**** EXTRACT ****
Section 6 reviews general and commonly used fusion methods. Nevertheless, some studies have introduced new fusion approaches (Cheng et al. 2021; Zhou et al. 2021; Joze et al. 2020; Singh and Vishwakarma 2021; Elmadany et al. 2018); it is anticipated to propose novel fusion methodologies , particularly in the context of Transformers (Hampiholi et al. 2023) to benefit from mid-level and heterogeneous information effectively.

9.6 Unsupervised, semi-supervised, and self-supervised learning

The entire dataset is used in supervised learning tasks while there is a lack or absence of labels in real scenarios. Semi-supervised and unsupervised learning try to solve tasks with limited or no data labels. Since deep approaches need huge datasets and dataset labeling is a labor-intensive processing task, semi-supervised (Singh et al. 2021) and unsupervised (Lin et al. 2022) learning are of outstanding importance. Multimodal data can be employed as additional information in semi-supervised and unsupervised learning as well (Patwary et al. 2022). Further, a model can be trained to learn one part of input from another part in self-supervised learning (Guo et al. 2022). It seems that self-supervised learning is capable of predicting tasks.
****
◆ **EXERCISE 1**:
According to the extract on fusion and learning methods, why are semi-supervised and unsupervised learning of outstanding importance?
◆ **EXERCISE 2**:
Carry on the extract on fusion and learning methods, starting after its last sentence.
**** RECORD SET ****
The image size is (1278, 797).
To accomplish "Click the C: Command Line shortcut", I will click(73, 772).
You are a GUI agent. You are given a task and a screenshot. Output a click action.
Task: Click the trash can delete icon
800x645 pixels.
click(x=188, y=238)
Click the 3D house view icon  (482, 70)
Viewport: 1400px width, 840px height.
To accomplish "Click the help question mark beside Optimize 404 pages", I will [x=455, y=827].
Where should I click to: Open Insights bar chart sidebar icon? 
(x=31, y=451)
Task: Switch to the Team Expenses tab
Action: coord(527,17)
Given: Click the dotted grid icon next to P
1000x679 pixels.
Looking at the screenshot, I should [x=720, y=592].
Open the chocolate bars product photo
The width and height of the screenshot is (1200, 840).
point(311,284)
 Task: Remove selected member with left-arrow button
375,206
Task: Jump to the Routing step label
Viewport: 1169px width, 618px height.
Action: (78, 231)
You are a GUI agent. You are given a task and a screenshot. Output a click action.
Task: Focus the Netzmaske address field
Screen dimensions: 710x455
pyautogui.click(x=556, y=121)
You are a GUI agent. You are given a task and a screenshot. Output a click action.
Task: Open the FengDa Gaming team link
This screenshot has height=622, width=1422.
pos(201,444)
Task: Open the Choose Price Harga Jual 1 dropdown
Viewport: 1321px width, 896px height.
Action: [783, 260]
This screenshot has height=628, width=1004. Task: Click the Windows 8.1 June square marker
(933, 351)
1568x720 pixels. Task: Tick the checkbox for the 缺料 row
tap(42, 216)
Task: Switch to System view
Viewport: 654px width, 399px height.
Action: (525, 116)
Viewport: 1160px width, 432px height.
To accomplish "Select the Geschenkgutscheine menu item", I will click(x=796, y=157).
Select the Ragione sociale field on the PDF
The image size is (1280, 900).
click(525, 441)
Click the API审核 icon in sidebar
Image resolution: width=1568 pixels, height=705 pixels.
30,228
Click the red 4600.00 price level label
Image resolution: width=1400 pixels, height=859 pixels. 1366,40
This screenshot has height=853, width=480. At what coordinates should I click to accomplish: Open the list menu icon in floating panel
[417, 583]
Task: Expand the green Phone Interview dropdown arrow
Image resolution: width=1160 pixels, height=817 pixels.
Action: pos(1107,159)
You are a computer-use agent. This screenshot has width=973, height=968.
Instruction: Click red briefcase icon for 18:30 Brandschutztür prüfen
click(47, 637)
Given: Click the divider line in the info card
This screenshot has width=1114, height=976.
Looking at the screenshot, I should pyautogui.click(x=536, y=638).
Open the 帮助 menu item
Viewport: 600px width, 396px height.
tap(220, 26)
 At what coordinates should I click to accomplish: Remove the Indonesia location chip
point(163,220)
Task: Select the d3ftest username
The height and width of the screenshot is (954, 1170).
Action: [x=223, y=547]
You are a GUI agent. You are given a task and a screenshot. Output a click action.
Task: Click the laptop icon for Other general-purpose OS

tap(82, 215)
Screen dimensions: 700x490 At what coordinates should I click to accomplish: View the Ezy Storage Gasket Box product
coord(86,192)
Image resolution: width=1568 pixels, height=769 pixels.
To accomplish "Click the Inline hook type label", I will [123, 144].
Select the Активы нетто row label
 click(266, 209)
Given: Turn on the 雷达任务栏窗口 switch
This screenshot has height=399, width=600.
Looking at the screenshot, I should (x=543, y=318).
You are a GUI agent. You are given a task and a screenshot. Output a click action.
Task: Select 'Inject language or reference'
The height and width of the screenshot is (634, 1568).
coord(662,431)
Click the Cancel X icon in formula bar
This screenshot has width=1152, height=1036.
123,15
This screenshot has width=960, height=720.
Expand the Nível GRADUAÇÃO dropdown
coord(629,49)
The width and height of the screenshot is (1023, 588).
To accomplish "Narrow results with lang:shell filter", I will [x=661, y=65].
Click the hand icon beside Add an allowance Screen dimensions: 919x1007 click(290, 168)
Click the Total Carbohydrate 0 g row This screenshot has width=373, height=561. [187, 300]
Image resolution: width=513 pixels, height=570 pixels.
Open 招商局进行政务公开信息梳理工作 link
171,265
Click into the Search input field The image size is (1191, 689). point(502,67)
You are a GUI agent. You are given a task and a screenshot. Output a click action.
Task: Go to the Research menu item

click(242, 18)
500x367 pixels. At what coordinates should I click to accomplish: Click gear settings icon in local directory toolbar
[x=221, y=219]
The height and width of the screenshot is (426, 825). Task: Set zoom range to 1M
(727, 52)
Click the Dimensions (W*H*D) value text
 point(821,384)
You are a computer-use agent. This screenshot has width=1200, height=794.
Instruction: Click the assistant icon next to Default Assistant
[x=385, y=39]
****
◆ **OUTPUT 1**:
Deep approaches need huge datasets, and labeling a dataset is a labor-intensive task.

◆ **OUTPUT 2**:
9.7 Datasets

Datasets with diverse and enormous samples have a significant role in developing deep-based algorithms. As mentioned in Sect. 7, many datasets are collected for video-based HAR with multiple visual modalities like ETRI-Activity3D (Jang et al. 2020), Toyota-Smarthome (Das et al. 2019b), and NTU RGB+D 120 (Liu et al. 2019). Due to the diverse intra-class and inter-class variations of actions in the video, the lack of large datasets with multiple modalities still remains, especially for particular applications [such as surgery (Twinanda et al. 2016) or industrial assembly process (Rückert et al. 2021)], complex actions (Li et al. 2010), prediction of actions in the actual scenarios (Dai et al. 2022), uncontrolled (Sung et al. 2011), cluttered and crowded environments (You and Jiang 2019) that need more investigation. Huge datasets for data-hungry DNNs are still in demand for HAR.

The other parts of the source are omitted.